Information are taken from Wikipedia .
Cross-sell is the practice of selling or suggesting related or complementary products to a prospect or customer. Cross selling is one of the easiest and most effective methods of marketing.
-A sales representative at an electronics retailer suggests that the customer purchasing a digital camera also buy a memory card.
-The cashier at a fast-food restaurant asks a customer, “Would you like fries with that?”
-The check-out form at an ecommerce site prompts the customer to add a popular related product or a required accessory not included in the product being purchased.
-A new car dealer suggests the car buyer add a cargo liner or other after-market product when making the initial vehicle purchase. A clothing retailer displays a complete outfit so the shopper sees how pieces fit together and buys all the pieces instead of just one.

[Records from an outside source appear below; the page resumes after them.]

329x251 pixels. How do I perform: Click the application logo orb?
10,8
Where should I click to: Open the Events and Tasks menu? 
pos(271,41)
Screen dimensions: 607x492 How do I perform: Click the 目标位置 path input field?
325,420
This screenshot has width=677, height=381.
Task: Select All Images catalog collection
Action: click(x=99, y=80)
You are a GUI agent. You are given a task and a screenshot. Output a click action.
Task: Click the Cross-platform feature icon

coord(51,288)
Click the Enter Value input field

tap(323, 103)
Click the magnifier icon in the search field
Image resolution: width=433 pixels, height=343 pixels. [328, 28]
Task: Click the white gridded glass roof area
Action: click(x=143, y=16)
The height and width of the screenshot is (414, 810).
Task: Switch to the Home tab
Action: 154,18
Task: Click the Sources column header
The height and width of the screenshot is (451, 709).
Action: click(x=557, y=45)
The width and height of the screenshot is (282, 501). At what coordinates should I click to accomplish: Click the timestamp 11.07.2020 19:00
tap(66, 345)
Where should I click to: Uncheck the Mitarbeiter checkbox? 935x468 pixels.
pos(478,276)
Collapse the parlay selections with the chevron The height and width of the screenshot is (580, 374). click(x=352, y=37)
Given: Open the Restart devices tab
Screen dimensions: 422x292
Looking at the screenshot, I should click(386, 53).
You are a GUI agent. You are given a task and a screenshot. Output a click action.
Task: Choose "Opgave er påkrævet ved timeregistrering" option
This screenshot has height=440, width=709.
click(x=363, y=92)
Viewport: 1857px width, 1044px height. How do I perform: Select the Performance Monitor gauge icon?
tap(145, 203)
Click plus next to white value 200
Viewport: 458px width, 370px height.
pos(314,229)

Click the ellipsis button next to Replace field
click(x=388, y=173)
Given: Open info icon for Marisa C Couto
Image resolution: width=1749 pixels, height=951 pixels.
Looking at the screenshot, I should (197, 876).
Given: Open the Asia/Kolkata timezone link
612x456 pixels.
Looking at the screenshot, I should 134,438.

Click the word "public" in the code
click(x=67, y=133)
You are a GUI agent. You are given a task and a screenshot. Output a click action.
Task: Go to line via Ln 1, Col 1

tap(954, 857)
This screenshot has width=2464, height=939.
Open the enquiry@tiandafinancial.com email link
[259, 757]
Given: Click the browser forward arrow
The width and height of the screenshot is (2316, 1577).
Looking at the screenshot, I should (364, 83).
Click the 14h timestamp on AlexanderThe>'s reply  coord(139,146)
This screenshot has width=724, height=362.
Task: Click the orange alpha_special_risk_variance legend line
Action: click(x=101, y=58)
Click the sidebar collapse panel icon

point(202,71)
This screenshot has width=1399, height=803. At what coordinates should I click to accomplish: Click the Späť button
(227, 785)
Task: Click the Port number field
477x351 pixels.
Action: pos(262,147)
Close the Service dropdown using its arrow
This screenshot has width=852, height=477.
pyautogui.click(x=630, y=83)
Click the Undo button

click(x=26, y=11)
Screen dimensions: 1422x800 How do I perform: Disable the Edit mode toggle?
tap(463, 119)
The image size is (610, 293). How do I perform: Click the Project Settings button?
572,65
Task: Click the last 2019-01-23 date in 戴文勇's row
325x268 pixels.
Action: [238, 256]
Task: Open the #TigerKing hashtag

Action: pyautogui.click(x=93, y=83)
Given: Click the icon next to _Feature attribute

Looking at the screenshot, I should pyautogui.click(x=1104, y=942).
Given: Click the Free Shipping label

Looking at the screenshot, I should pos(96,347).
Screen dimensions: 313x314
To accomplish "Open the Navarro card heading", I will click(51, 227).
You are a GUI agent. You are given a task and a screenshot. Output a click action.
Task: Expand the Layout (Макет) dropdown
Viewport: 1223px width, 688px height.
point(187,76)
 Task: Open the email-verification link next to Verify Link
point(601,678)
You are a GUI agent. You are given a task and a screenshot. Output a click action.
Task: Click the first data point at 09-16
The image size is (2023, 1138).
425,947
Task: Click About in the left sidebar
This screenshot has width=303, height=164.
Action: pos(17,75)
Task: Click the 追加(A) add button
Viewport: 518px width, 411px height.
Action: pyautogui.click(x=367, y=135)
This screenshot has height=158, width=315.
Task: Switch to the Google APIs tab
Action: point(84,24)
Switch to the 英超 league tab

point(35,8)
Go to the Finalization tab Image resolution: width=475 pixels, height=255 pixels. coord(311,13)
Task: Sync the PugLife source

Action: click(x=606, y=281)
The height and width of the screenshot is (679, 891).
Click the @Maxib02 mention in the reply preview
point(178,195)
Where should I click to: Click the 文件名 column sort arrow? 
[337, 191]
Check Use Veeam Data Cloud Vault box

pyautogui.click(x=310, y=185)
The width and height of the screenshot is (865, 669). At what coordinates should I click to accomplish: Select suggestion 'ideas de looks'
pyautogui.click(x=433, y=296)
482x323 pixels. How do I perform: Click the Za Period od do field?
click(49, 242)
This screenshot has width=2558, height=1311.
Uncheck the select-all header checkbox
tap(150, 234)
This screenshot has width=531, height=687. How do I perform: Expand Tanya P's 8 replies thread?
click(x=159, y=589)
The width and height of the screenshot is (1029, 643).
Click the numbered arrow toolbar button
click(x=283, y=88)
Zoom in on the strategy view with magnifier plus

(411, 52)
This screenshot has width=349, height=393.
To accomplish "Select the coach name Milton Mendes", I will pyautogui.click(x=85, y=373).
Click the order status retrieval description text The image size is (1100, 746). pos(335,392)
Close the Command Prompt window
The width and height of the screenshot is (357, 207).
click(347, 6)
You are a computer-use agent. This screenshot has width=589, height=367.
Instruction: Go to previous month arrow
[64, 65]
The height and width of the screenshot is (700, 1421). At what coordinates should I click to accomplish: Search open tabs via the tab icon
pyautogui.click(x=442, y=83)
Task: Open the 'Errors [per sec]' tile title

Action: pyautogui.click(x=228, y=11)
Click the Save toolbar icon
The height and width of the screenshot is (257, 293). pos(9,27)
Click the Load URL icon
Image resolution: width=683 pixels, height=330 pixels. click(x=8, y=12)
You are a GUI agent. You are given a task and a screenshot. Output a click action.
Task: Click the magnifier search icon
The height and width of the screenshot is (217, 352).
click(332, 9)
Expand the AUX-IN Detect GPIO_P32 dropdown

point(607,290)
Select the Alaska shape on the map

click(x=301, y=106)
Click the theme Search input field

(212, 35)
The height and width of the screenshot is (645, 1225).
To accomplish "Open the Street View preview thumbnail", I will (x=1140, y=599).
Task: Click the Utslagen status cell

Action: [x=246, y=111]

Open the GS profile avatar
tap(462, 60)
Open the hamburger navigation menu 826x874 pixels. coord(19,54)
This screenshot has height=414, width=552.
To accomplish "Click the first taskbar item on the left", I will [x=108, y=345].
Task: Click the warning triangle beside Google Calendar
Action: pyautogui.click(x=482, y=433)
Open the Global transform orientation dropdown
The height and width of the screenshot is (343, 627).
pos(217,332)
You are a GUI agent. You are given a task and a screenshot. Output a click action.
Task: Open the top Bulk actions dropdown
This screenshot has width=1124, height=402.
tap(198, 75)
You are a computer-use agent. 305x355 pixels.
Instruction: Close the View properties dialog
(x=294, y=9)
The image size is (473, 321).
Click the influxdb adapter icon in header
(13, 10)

Cross-selling generally occurs when the sales representative has more than one type of product to offer consumers that might be beneficial to them. Some fields in which cross-selling is most evident include those of the banking and financial services industries. Banking customers may go into the bank and sign up for a checking account and later be sold various investment vehicles such as bonds or CDs as part of a retirement plan. Investment firms do much of the same, starting off clients within a specific investment product that they need and then later identifying additional needs that their company can meet on behalf of the client.
It can also include a company which just released or introduced a new product and taps into an existing customer database to find people who might be interested in buying this product. It is kind of a mix-n-match type of situation.